Just as white teenagers had inadvertently discovered so-called race music in the early 50s by way of Elvis and other white artists covering black artists’ songs (albeit often “sanitized” to white standards), many white teenagers had wandered into the Delta blues.
WC Handy Memorial Concert
Father of the Blues
WC Handy is called the Father of the Blues because it was his style of the Blues that became the dominant one in America. It happened in Memphis, Tennessee. Specifically on Beale Street. He did all this in the first part of the 20th century.
As festivals became a way to present lots of music to lots of listeners, it was natural that a blues-themed festival would happen. The first Memphis Country Blues Festival was in 1966 and in 1969 it’s fourth time was combined with the First WC Handy Memorial Concert.
WC Handy Memorial Concert
Woodstock not
Two names that would appear throughout the summer and particularly at the Woodstock Music and Art Fair were Canned Heat, featuring the vocals of Bob Bear Hite and the guitars of Alan Blind Owl Wilson and Harvey Mandel and Johnny Winter.
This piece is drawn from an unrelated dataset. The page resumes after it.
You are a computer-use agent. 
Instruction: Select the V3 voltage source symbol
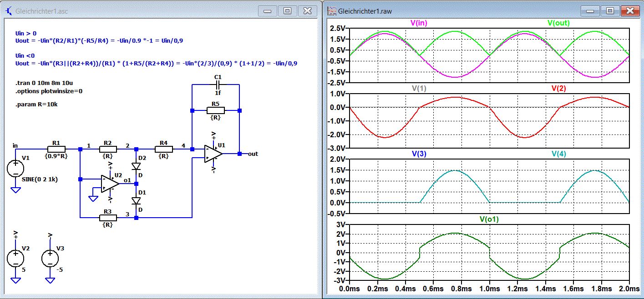(x=50, y=259)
Both were not just blues enthusiasts, but men who studied the history of the blues.
In other words, this festival featured those who had discovered the blues and those who had helped invent it. And while many of the name are far from household names, their contribution to the art is still important.
WC Handy Memorial Concert
Speckled Bird not impressed
The Great Speckled Bird was an alternative newspaper based in Atlanta, Georgia. had some less than flattering things to say about the way the festival was managed, especially the time when National Educational Television was recording for a future show. “…the TV crew…had no understanding (much less love) of the music and certainly none for the medium of television. Emcee Rufus Thomas had to read insipidly ‘humorous’ announcement before each ‘act’ ; musicians had to stop…so that ‘sound levels’…could be met.” The article continued, “What could have been a groovy, informal recording of the sights and sounds of country blues and electric rock performances…all was lost in a third-rate stage show.”
The presence of uniformed police did not add to the vibe. The article also pointed out that the older musicians were given short shrift sets compared to younger bands who sets organizers allowed to go on much longer.
One young performer that the Bird felt was OK was John D Loudermilk. Many of us know his…
The purpose of the WC Handy component was to raise scholarship money.